As Oscar Pistorius prepares to compete against able-bodied athletes in the World Athletics Championships, the blade-runner tells Sports Reporter Keme Nzerem that “the hard work is beginning”.
To run here is in itself an achievement – many world records are of course set here, rather than the Olympics. To make it here at all signifies you are the best of the best.
It is all the more remarkable for Pistorius. South Africa is a significant sporting nation with strong contenders in many events.
Pistorius had to shave half a second off his personal best to make automatic qualification.
There are those who say his prosthetic legs give him an unfair advantage, because once he’s going he needs less energy to keep on, and his inanimate lower limbs can’t accumulate the lactic acid that slow able bodied runners.

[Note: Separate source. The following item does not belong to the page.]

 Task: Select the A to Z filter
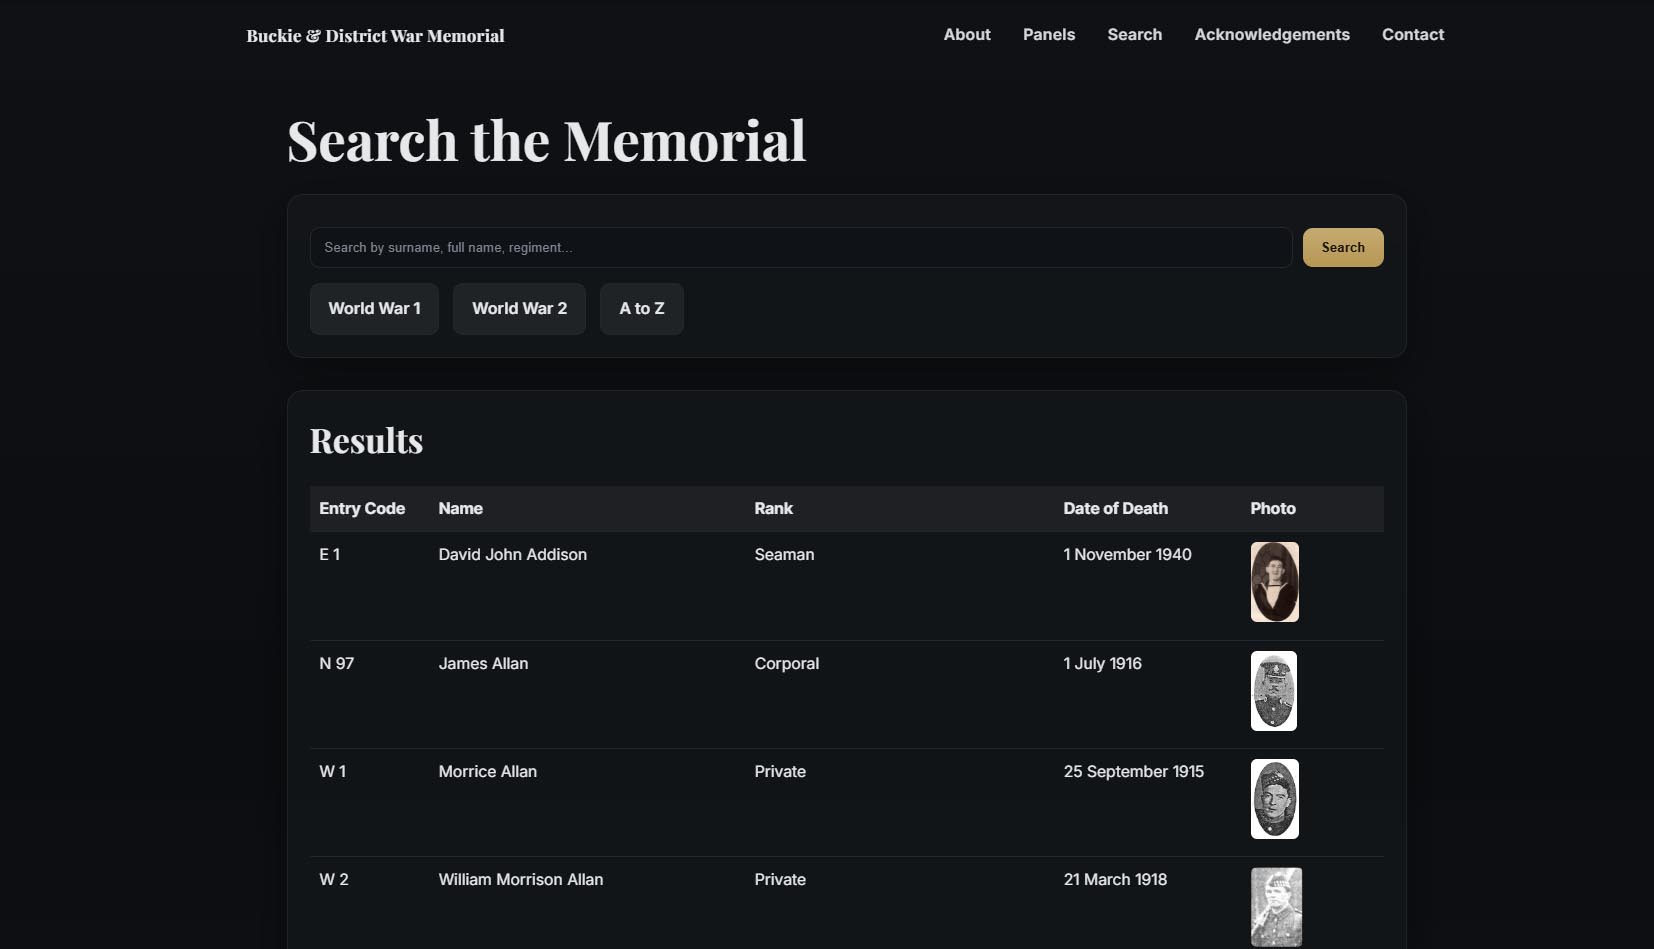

And this criticism obviously still stings Pistorius, who had to take his sports governing body to court to allow him to race able-bodied opponents.
He told me today he’s acutely aware he’s taken a coveted spot that another athlete would love to fill. He knows he’s got to deliver.
But don’t expect medals – for the Paralympic champion is well off the leaders pace.
But a berth in the quarter finals he’d be happy with. And the semis – that, he said, might just be pushing the envelope.
He runs in the first round of the men’s 400m on Sunday and the world will be watching.